▸ Trecho fornecido
┄┄┄┄┄┄┄┄┄┄┄┄┄┄┄┄┄┄┄┄
TUNICA
A túnica era uma peça de vestuário de significativa importância para os romanos. Surgiu como veste interior para usar sob a toga ou a stola. Usava-se em casa, na rua e no campo, por todo o Império.
Apesar da influência que recebeu da cultura grega, a túnica romana era cosida e vestida, enfiando-se pela cabeça, e podia ter, ou não, mangas.
Rapidamente se tornou a peça de vestuário mais usada por homens e mulheres, simples ou com outras sobrepostas, às vezes envergando-se mais do que uma (túnica interior e exterior). Estima-se que o imperador Augusto vestia quatro túnicas, aparentemente para se proteger do frio.
Usar a túnica sem cinto (discincta) era considerado um sinal de desleixo ou de costumes menos dignos.
As túnicas usadas pelos senadores apresentavam uma banda púrpura larga (latas clauus), enquanto as túnicas usadas pelos equestres possuíam uma banda estreita (augustas clauus).
Os trabalhadores utilizavam uma túnica feita com tecido mais resistente para realizar duros trabalhos no campo. Os escravos contentavam-se com as tunicae que os senhores davam comedidamente. Catão propunha que recebessem uma túnica de dois em dois anos, altura em que deviam entregar as velhas para delas se fazer mantas ou cobertas feitas de retalhos.
┄┄┄┄┄┄┄┄┄┄┄┄┄┄┄┄┄┄┄┄
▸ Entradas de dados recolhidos
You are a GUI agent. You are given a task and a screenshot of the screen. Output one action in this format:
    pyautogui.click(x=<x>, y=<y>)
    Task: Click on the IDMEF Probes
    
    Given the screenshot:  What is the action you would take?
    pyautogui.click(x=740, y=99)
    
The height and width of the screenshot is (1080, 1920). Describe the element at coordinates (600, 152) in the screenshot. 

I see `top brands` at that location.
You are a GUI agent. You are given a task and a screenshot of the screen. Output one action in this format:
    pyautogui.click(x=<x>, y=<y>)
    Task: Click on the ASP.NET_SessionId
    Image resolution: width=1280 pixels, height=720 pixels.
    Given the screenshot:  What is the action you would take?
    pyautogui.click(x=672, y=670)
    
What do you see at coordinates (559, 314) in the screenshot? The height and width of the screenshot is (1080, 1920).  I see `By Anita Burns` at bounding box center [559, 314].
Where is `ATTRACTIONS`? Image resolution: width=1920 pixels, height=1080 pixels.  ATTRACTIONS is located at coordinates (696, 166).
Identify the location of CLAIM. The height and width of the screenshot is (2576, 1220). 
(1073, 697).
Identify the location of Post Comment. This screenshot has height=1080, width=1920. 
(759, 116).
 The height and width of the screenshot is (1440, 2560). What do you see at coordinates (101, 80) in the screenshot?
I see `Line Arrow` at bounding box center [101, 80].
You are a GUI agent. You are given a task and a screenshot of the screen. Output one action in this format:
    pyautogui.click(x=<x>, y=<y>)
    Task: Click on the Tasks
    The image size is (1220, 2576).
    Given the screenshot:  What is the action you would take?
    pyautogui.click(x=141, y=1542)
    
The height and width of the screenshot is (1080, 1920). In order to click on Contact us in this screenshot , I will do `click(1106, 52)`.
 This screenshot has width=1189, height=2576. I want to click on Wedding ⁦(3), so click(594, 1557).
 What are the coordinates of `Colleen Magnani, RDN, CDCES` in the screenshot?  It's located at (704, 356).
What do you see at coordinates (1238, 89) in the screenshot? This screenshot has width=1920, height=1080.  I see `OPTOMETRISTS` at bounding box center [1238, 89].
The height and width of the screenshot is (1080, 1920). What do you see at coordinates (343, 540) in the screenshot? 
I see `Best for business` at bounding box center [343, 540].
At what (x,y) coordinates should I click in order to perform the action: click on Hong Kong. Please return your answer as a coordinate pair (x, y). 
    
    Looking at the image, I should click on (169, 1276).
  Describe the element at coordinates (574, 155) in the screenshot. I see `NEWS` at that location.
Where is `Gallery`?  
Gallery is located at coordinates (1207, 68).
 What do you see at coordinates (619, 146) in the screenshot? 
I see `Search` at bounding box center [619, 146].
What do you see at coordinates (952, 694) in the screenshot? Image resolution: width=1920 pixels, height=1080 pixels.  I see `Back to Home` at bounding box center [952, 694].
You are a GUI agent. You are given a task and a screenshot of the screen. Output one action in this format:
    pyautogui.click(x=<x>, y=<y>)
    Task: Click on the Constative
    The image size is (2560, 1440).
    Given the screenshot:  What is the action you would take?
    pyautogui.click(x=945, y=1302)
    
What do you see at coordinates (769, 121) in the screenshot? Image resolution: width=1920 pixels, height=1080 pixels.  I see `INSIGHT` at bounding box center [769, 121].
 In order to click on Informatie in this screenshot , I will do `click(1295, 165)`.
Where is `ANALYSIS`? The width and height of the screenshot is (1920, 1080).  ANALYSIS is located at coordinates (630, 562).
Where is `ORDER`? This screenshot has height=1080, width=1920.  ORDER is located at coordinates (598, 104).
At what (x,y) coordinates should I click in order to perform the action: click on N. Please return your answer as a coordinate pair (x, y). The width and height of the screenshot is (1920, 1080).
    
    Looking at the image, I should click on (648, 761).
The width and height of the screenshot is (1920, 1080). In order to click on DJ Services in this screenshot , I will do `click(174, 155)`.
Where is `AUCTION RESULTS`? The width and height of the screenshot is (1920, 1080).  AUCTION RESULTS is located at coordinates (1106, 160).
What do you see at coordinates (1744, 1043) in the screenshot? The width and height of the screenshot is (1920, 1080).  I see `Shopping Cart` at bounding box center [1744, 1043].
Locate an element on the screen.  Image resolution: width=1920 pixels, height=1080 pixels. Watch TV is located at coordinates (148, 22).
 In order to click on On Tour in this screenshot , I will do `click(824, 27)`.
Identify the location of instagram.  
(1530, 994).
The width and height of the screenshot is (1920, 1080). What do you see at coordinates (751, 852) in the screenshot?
┄┄┄┄┄┄┄┄┄┄┄┄┄┄┄┄┄┄┄┄
▸ O que produzir
Copie, do texto sobre a túnica romana, a passagem de "Usar a túnica" a "estreita (augustas clauus).", sem alterar nenhuma palavra.

▸ Resultado
Usar a túnica sem cinto (discincta) era considerado um sinal de desleixo ou de costumes menos dignos.
As túnicas usadas pelos senadores apresentavam uma banda púrpura larga (latas clauus), enquanto as túnicas usadas pelos equestres possuíam uma banda estreita (augustas clauus).